EDI and Education
Professor Simon McGrath, UNESCO Chair in International Education and Development in the Centre for International Education Research, Director of Research Knowledge Exchange, Faculty of Social Sciences.
Professor McGrath has engaged in policy advice and evaluation research for a range of national and international organisations including the Human Resources Development Research Programme of the South African Human Sciences Research Council, DFID, UNESCO and the Commonwealth Secretariat. His research focuses on education and inclusion in Eastern and Southern African contexts where access to education tends to be unjust especially for people who experience intersectional disadvantage across disability, gender, class and ethnicity. Professor McGrath is currently working on a vocational education and training and higher education project across 6 East and Southern African countries. The project aims at reducing inequality and enhancing sustainability through skills development in alignment with the 2030 Agenda, the SDGs, and the UNESCO drive to ensure that vocational education and training strategies move beyond economic priorities to embrace equity and environmental sustainability.

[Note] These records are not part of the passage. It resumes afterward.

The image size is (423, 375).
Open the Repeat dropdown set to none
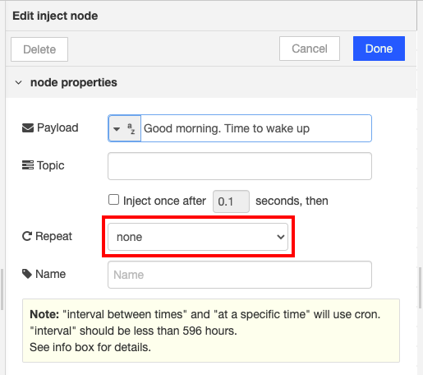(198, 237)
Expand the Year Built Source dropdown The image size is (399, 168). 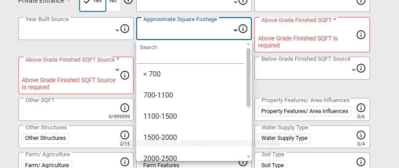click(x=117, y=30)
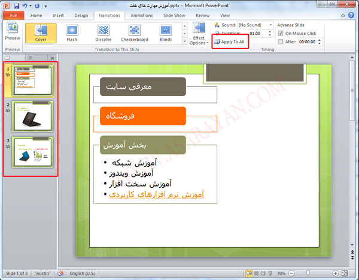The width and height of the screenshot is (359, 280).
Task: Choose the Dissolve transition
Action: [103, 34]
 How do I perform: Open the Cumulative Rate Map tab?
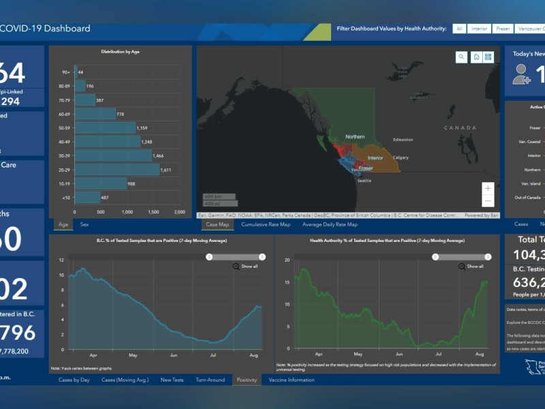pyautogui.click(x=266, y=224)
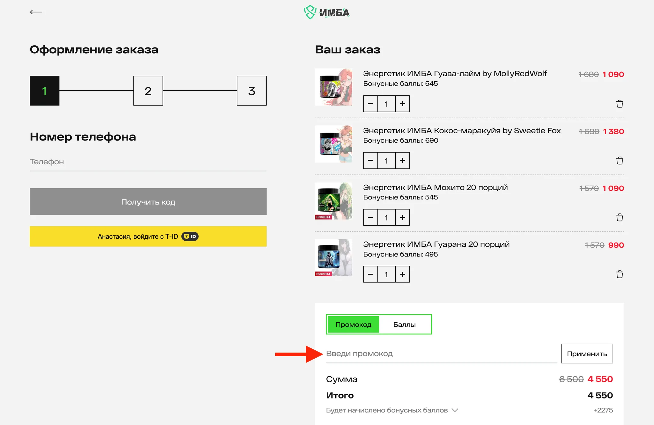Open the ИМБА logo home link
The image size is (654, 425).
326,12
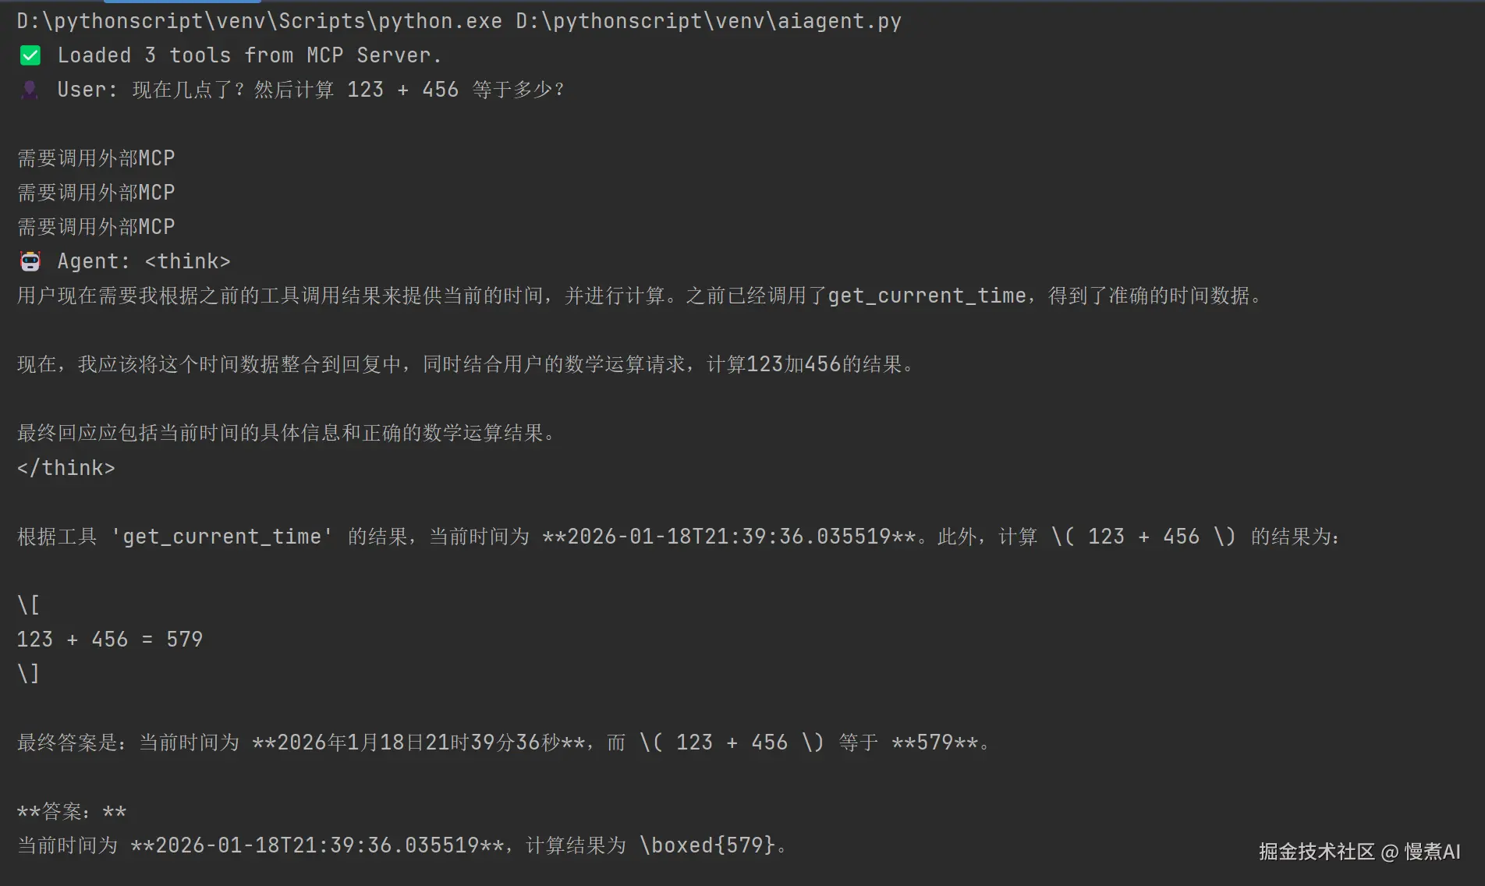Click the '\[' LaTeX opening bracket line
The height and width of the screenshot is (886, 1485).
pyautogui.click(x=28, y=605)
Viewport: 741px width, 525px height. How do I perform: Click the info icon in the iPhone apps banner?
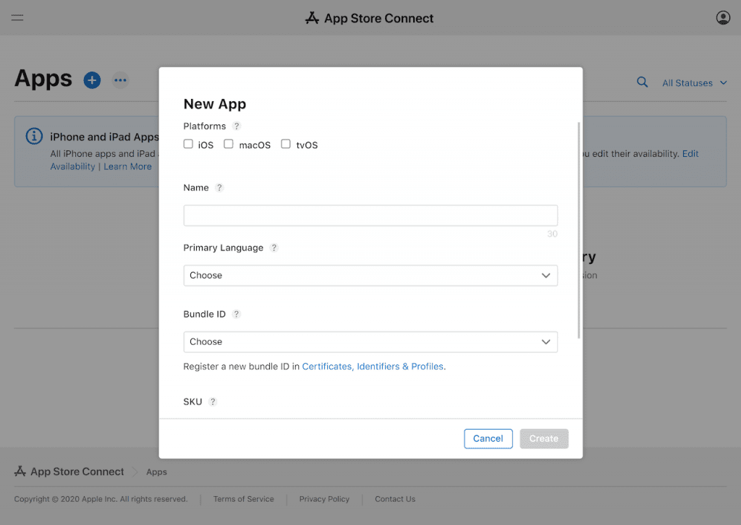(34, 136)
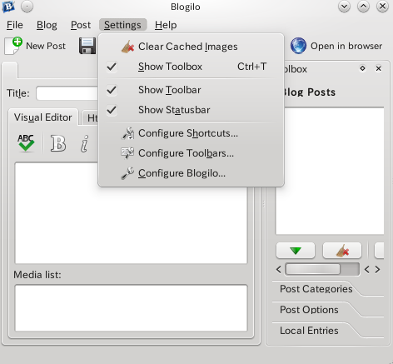Click the Open in browser globe icon
The height and width of the screenshot is (364, 393).
[298, 46]
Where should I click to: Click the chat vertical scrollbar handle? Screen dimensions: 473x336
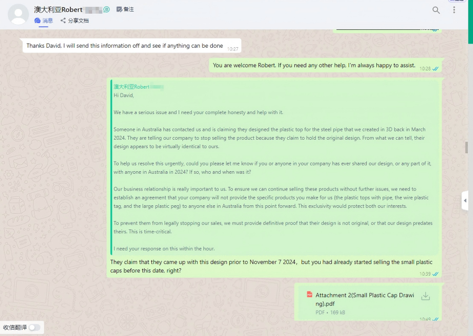point(466,148)
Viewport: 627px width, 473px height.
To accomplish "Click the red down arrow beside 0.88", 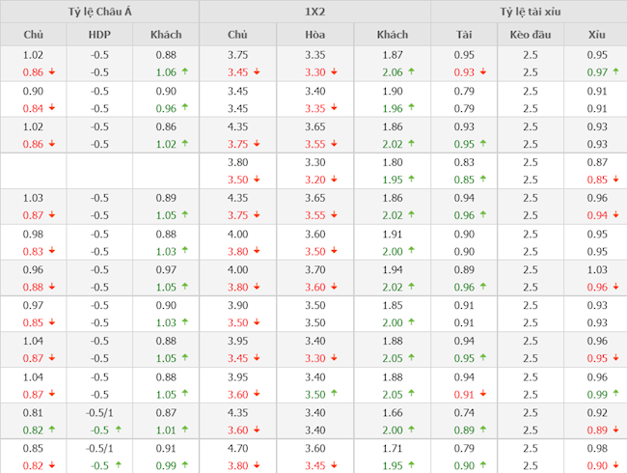I will point(52,287).
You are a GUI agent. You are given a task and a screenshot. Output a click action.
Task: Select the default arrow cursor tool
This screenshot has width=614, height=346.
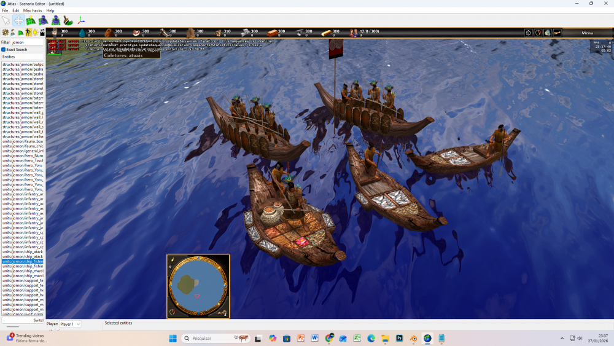6,21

Network+, spearheaded by Professor McGrath, brings together researchers and local partners from 4 countries India, South Africa, Rwanda and Somaliland. The team operates in a spirit of co-creation, ensuring that EDI is built not only in the project delivery but into the processes and procedures of the project. Senior female professors from the Global South bring deep knowledge of colonial and neo-colonial dynamics to the benefit of the team as they collectively curate a key intellectual idea to transform educational systems and support sustainable, just development across the four hub nations and beyond.
Professor McGrath is also working on a human development account of vocational education and training through the Miratho Project. The project enables an understanding of how disadvantaged youth from rural and township schools access, participate in, and succeed in higher education. The outcome will be a multi-dimensional inclusive higher-education capabilities-based higher education Index. The ultimate aim is to influence policy to create inclusive learning outcomes in higher education with broader educational relevance specific to developing countries.